At this point let no one rise up and “point out” that Arnold Bennett has told how. Arnold Bennett has told how to do everything--how to live on twenty-four hours a day (but not how to enjoy it), how to write books, how to acquire culture, how to be yourself and manage yourself (in the unfortunate event that you cannot be someone else or have no one, like a wife, to manage you), how to do everything, indeed, except rise up and call Arnold Bennett blessed.

The trouble with Mr. Bennett’s directions is--they won’t work.

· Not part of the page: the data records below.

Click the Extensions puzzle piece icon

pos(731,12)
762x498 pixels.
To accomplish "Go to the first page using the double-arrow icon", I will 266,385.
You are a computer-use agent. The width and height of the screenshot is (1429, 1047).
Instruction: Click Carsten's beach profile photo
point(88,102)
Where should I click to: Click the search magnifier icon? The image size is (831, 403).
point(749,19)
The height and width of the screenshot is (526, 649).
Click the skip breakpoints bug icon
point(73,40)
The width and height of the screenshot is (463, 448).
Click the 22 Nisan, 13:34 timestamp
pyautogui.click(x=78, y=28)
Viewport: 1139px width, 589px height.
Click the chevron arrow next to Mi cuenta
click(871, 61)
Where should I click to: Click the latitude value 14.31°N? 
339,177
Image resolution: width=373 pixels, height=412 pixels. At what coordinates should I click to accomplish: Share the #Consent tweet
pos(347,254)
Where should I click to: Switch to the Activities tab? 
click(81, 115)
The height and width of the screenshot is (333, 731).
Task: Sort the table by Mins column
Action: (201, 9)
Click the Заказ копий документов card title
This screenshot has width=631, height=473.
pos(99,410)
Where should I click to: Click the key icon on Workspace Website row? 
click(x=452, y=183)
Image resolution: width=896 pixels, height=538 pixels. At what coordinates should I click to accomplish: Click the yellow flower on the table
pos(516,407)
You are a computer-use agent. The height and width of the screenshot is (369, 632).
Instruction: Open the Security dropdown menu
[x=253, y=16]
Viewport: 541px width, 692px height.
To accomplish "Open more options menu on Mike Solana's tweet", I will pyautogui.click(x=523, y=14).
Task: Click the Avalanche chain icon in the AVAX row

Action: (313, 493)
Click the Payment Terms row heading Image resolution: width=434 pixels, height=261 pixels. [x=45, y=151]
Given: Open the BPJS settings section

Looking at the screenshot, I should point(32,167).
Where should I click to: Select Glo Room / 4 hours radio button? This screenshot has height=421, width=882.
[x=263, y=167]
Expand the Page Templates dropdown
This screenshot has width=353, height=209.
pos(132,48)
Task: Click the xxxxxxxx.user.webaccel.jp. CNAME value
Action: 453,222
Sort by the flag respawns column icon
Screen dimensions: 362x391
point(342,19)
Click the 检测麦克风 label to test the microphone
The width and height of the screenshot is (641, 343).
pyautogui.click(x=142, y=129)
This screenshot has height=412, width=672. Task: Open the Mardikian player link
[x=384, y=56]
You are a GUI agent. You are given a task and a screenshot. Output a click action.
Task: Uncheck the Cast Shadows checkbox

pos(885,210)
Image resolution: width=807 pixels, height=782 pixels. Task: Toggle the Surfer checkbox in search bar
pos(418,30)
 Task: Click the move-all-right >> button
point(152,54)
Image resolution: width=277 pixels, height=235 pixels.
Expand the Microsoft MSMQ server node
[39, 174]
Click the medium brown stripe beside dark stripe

Mr. Bennett tells you to write like everything and get as much of your novel done as possible before the Era of Discouragement sets in. Then, no matter how great your Moment of Depression, you will be able to stand beside the table, fondly stroking a pile of pages a foot high, and reassure yourself, saying: “Well, but here, at least, is so much done. No! I cannot take my hand from the plough now! No! I must Go On. I must complete my destiny.” (One’s novel is always one’s Destiny of the moment.)

It sounds well, but the truth is that when you strike the Writer’s Doldrums the sight of all that completed manuscript only enrages you to the last degree. You are embittered by the spectacle of so much effort wasted. You feel like tearing it up or flinging it in the wastebasket. If you are a Rudyard Kipling or an Edna Ferber, you do that thing. And your wife or your mother carefully retrieves your _Recessional_ or your _Dawn O’Hara_ and sends it to the publisher who brings it out, regardless of expense, and sells a large number of copies--to the booksellers, anyway.

Mr. Bennett also tells you how to plan the long, slow culminant movement of your novel; how to walk in the park and compose those neat little climaxes which should so desirably terminate each chapter; how to---- But what’s the use? Let us illustrate with a fable.

Once an American, meeting Mr. Bennett in London, saluted him, jocularly (he meant it jocularly) with the American Indian word of greeting: “How?”

Mr. Bennett immediately began to tell him how and the American never got away until George H. Doran, the publisher, who was standing near by, exclaimed:

“That’s enough, Enoch, for a dollar volume!”

(Mr. Doran, knowing Bennett well, calls him by his first name, a circumstance that should be pointed out to G. K. Chesterton, who would evolve a touching paradox about the familiarity of the unfamiliar.)

That will do for Arnold. If we mention Arnold again it must distinctly be understood that we have reference to some other Arnold--Benedict Arnold or Matthew Arnold or Dorothy Arnold or Arnold Daly.

Well, to get back (in order to get forward), you are about beginning your novel (nice locution, “about beginning”) and are naturally taking all the advice you can get, if it doesn’t cost prohibitively, and this we are about to give doesn’t.

The first thing for you to do is not, necessarily, to decide on the subject of your novel.